## Your task
Say how many lines in the entries hold the word "menu", and reply with that number only.

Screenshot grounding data
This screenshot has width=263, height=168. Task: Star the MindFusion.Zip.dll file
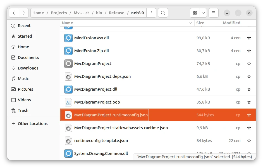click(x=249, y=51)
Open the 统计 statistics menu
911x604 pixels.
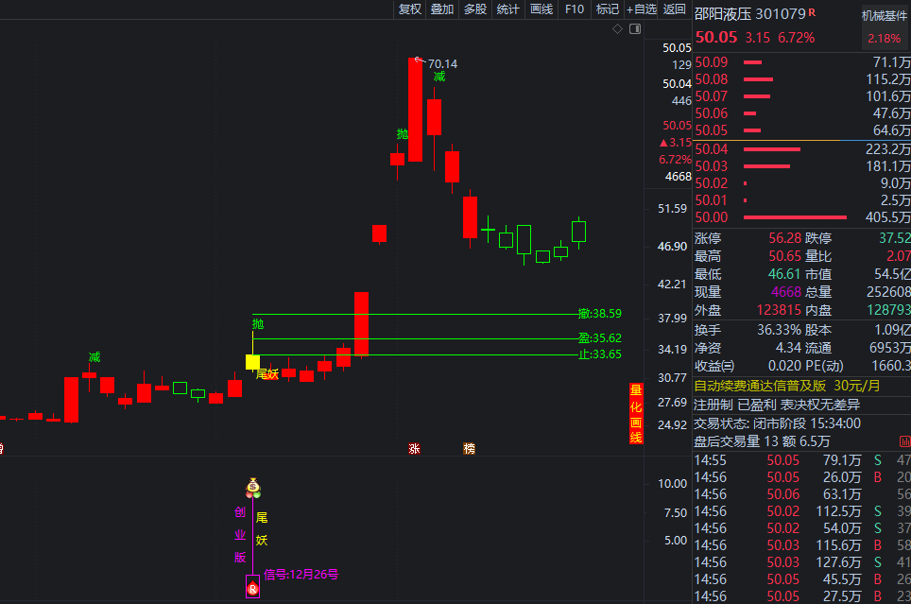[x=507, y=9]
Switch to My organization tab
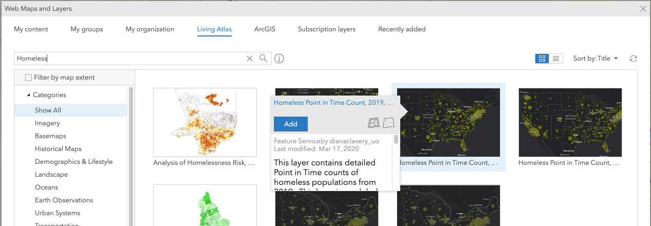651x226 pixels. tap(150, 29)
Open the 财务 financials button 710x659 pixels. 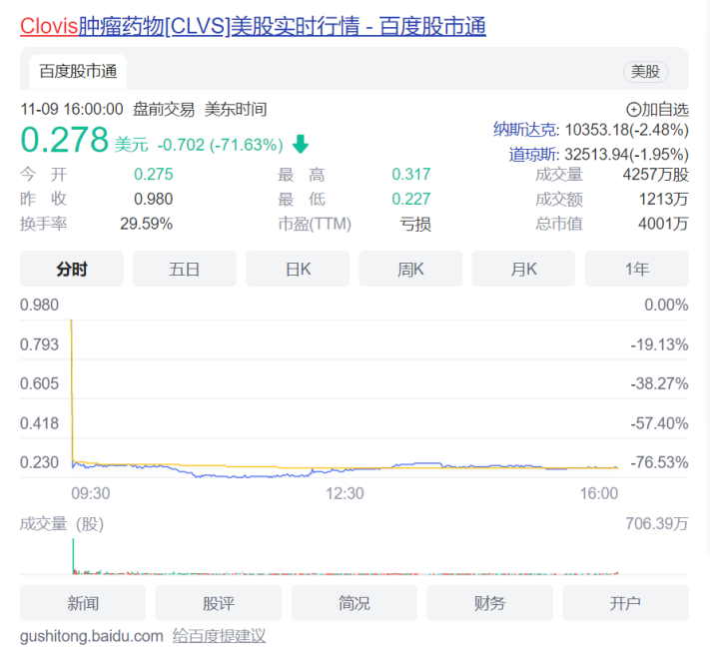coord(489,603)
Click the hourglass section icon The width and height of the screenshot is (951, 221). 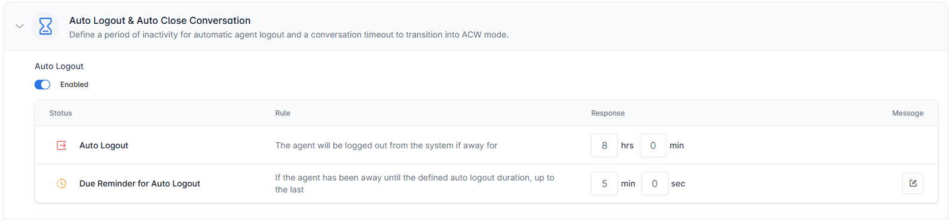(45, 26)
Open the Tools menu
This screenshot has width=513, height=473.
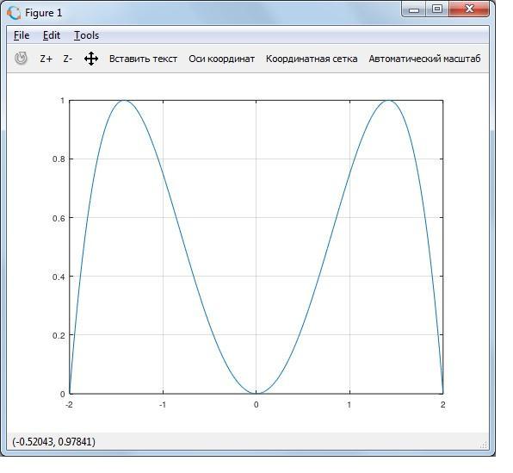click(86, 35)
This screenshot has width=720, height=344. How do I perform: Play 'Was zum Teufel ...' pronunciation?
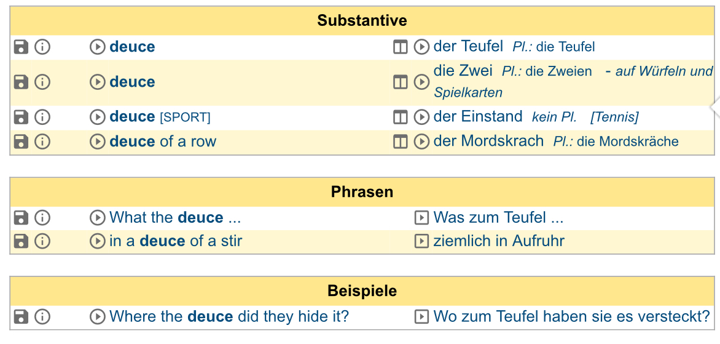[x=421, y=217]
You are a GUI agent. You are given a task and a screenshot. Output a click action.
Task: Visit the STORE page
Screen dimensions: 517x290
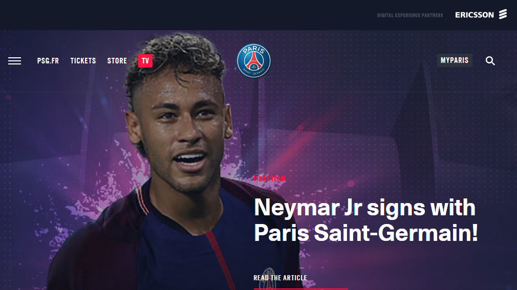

## Task solution
2